Starting in Michigan, Matt and Cheryl Reinker set out in their Chevy 1500 and Northstar TC650 on a 8,872 mile, 21 day cannonball run to Alaska, and back.
It all started when Cheryl’s parents went to Alaska in a pickup camper. We always thought we would do the same when we retired.
We actually went camping on our honeymoon. We took the back seat out of a 1971 Blazer and went up north to the Upper Peninsula of Michigan. Well, I guess that just about dates us. I also went on a couple hunting trips with Cheryl’s Dad in his pickup camper. Since then, work, farm, and family kept us from going camping again.
Then Cheryl got the chance to go to Alaska with her cousin. They stayed in hotels. About half way through the trip, she told me that we should get a pickup camper. They had trouble finding accommodations when they were ready to stop for the night and a truck camper would have been a much better solution. After that, it was game on to find a truck camper.

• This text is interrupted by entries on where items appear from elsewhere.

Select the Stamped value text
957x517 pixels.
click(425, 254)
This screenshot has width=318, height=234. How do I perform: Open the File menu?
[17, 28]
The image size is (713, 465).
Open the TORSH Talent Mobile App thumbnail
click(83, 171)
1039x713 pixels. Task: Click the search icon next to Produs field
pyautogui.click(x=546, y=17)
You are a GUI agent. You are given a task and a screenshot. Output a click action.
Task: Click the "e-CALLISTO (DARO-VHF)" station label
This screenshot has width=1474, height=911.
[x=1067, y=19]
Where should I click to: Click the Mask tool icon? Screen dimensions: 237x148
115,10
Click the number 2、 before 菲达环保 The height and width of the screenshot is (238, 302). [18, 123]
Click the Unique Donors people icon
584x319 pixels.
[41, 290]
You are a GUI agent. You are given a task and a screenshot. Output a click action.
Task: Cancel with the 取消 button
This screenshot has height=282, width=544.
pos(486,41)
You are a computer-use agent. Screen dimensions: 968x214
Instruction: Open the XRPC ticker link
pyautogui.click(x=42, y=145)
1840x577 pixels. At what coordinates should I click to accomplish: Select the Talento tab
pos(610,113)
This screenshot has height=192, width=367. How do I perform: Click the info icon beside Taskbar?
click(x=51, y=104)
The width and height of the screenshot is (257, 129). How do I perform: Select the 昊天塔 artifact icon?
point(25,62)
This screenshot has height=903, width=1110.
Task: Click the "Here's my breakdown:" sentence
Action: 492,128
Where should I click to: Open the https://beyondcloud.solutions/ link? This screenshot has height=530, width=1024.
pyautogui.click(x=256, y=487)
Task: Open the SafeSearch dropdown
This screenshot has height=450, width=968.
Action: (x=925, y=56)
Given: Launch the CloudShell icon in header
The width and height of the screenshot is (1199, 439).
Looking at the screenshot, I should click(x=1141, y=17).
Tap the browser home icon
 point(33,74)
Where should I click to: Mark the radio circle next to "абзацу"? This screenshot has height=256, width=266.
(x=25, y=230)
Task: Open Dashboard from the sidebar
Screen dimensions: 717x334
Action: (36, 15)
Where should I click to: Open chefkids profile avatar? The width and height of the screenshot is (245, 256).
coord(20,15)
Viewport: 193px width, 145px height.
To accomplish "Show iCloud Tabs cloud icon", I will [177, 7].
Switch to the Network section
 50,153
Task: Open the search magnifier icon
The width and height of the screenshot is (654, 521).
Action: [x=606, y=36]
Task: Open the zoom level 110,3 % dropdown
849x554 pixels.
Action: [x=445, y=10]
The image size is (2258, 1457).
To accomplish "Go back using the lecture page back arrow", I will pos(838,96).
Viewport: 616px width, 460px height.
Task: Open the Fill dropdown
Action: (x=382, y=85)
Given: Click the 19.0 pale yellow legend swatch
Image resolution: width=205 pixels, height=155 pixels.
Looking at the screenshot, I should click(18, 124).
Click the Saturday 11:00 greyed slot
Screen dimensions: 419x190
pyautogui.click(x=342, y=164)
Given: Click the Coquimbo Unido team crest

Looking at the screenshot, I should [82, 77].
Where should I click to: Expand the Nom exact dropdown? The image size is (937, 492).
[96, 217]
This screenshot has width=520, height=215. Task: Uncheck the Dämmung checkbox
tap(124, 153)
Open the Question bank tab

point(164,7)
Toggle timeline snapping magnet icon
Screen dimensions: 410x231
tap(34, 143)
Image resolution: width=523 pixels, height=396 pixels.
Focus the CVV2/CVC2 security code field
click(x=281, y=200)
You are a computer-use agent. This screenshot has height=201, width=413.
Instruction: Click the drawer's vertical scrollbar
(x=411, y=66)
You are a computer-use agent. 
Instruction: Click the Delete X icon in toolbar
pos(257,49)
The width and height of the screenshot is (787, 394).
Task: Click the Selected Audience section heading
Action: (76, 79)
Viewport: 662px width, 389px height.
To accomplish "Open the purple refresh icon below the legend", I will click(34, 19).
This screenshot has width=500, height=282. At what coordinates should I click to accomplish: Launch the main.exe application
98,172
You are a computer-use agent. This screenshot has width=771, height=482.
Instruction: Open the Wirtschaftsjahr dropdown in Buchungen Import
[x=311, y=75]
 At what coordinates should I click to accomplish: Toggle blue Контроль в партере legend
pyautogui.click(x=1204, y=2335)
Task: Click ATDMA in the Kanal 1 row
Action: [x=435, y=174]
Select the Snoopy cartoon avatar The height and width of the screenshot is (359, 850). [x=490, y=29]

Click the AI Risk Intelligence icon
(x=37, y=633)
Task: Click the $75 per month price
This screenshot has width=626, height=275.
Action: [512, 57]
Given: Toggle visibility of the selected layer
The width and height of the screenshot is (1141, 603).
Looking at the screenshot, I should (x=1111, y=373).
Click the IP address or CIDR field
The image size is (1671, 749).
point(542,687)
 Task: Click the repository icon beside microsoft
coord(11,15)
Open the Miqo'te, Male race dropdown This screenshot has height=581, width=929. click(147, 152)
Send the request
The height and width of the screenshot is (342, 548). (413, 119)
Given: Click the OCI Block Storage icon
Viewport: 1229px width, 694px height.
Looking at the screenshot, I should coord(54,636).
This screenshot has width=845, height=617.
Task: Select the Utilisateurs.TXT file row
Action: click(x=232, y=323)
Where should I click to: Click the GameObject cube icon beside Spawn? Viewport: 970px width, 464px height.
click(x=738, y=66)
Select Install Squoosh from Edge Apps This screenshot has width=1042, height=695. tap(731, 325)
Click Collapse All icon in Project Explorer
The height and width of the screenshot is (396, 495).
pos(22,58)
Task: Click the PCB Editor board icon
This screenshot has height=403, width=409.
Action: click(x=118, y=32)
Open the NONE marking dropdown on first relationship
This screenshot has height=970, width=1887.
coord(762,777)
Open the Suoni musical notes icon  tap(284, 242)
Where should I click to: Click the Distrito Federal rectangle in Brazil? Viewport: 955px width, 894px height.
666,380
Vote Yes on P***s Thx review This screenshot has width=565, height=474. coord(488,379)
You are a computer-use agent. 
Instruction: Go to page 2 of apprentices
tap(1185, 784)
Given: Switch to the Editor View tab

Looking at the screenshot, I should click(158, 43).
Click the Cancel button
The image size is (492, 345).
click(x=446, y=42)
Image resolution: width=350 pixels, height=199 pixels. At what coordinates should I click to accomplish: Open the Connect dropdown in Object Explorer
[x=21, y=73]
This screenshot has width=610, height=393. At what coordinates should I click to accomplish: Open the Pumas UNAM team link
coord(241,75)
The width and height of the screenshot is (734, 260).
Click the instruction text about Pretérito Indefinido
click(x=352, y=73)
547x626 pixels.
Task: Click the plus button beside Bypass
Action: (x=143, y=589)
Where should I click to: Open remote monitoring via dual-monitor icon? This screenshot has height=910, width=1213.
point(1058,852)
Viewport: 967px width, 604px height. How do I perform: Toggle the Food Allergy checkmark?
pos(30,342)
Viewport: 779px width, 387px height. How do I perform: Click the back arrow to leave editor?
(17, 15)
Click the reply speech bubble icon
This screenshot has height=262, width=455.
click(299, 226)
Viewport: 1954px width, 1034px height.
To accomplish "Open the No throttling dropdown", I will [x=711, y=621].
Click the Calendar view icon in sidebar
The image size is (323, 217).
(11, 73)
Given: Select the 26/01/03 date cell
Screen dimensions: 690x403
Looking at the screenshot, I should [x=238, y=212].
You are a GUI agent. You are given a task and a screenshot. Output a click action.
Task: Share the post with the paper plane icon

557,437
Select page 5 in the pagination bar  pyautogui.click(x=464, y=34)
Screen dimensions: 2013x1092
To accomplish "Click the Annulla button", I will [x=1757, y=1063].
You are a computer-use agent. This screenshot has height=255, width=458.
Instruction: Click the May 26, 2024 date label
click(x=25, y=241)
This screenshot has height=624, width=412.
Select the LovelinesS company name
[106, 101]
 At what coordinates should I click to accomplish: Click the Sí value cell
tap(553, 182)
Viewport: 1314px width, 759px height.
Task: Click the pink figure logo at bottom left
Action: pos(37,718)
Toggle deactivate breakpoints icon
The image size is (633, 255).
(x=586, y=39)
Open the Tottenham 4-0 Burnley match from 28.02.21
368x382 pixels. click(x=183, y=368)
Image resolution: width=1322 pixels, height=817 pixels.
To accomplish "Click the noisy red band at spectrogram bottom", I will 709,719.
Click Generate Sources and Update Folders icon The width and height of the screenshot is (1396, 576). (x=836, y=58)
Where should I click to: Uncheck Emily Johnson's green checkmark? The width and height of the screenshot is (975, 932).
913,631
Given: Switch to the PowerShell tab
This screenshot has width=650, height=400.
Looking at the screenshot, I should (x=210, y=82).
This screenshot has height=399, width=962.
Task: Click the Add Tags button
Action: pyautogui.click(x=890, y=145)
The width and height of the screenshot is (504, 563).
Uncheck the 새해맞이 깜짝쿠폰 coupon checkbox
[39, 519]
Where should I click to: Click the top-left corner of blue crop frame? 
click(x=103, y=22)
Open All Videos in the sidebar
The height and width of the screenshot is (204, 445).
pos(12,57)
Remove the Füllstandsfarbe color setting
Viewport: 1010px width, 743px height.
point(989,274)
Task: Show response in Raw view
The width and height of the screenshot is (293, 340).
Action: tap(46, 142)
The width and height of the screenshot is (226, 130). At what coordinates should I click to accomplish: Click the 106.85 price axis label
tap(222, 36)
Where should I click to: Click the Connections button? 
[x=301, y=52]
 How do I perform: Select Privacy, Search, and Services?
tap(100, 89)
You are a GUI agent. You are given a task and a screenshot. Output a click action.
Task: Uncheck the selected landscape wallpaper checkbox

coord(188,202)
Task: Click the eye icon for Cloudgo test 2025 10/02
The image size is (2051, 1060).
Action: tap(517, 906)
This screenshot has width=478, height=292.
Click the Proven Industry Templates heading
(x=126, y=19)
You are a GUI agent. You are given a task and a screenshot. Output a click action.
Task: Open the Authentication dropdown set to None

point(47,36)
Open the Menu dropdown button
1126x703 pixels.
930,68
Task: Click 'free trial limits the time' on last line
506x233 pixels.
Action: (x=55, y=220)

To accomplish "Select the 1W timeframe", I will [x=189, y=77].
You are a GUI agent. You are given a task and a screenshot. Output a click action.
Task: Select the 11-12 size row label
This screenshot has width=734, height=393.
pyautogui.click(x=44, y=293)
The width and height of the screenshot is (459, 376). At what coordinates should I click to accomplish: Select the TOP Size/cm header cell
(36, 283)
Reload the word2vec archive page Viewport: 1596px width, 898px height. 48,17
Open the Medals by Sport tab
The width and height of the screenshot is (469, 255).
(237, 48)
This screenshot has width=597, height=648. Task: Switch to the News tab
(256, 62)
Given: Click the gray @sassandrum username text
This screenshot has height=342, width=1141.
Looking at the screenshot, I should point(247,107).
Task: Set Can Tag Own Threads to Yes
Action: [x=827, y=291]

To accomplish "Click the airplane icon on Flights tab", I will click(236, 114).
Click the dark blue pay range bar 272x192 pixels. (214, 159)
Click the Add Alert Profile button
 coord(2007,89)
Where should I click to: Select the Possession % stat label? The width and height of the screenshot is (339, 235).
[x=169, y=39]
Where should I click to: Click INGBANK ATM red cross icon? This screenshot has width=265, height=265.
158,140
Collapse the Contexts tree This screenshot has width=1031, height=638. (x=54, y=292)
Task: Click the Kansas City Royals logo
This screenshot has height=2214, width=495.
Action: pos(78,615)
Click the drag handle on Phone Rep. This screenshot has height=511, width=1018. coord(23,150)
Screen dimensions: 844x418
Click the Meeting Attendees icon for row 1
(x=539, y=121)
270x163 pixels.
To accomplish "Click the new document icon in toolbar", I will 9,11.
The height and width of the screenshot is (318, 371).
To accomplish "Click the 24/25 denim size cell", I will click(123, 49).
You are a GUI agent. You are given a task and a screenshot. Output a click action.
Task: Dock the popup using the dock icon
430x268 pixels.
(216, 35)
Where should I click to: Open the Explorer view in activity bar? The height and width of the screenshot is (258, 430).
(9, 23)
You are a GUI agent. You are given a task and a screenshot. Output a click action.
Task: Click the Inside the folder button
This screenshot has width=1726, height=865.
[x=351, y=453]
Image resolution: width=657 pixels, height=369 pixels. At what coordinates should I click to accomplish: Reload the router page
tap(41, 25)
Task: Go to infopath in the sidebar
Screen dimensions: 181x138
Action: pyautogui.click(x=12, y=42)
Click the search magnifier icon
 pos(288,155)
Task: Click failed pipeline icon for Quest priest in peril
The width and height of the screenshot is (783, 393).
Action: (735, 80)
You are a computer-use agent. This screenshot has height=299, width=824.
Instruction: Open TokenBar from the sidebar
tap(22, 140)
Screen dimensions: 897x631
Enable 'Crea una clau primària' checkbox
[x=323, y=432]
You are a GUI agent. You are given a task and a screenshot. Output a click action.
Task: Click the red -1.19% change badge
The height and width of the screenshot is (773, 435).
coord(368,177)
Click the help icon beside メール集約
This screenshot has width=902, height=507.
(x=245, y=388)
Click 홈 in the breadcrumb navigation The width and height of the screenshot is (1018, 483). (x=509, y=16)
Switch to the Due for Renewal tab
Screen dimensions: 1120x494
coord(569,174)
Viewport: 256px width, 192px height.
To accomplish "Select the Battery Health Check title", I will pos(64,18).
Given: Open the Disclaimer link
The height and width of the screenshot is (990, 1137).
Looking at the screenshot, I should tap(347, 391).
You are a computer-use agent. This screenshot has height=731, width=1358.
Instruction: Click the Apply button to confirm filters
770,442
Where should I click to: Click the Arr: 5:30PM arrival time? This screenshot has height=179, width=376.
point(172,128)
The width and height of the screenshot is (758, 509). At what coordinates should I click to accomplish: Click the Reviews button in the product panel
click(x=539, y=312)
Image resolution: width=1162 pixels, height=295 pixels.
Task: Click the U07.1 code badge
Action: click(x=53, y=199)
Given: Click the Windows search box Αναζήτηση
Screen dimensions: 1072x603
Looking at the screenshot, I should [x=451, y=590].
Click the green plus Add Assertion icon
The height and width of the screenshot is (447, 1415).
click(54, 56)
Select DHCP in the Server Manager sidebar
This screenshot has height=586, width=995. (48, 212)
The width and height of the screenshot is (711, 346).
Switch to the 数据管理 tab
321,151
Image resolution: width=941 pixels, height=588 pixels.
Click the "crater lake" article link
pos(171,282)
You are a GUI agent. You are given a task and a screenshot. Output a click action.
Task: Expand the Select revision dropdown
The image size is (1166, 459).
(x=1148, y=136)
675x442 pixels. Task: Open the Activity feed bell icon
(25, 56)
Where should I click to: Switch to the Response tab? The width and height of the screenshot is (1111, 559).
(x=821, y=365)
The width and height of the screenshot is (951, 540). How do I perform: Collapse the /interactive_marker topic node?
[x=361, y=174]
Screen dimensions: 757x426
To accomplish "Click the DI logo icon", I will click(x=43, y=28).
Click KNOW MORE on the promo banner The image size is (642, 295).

Early on in my research I came across Truck Camper Magazine and started learning about matching a camper to a truck. We already had a 2006 Chevy 1500 quad cab with a five foot eight inch box. Clearly I needed a camper with a short center of gravity that would but the center of gravity in front of our rear wheels.
Soon after, I saw a used 2007 Northstar TC650 on the internet. After visiting the Northstar website, I learned that the TC650 had a twenty-two inch center of gravity, a good match for our truck. I made an appointment to see the camper and was surprised that it was a lot nicer than most of the campers we had in mind. I bought the camper.
The Plan: Three Weeks to Alaska, and Back!
Above: Matt and Cheryl’s 2006 Chevy 1500 and Northstar TC650
Would my work let me have three weeks off in a row? We had planned on taking a few weekend trips before the Alaskan adventure, but the farm didn’t let us. Our very first camping trip would be an 8,872 mile three week journey to Alaska. We jumped in with both feet after sleeping one night in our camper, in the front yard.
Prior to the trip, Cheryl injured her shoulder and had to have surgery. That only gave her a month to recover before we left on our trip. The camper has a north-south queen size bed. The only way up was to step on the bench that runs the width of the front of the camper floor area. Now the problem was getting into the cabover bed without hurting the shoulder since no stretching or weight type lifting activity was allowed.
As a solution, I built a wooden ladder similar to a bunk bed ladder that rested on the floor and hooked over the rail that runs the pop up mechanism. It worked like a charm. It can be left in place while going down the road with no problem and stored up on the bed during meals so it’s not in the way of using the refrigerator.
Ready, Set… Go!
On our first day of driving we put in about twelve and a half hours and 773 miles to Ashby, Minnesota.
The next day we went up through Minot, North Dakota and saw one KOA under about four feet of water. All the way up into Canada there was flooding and some places had four foot sand bags next to the road. We were blessed that it did not keep us from making Regina, Saskatchewan that night.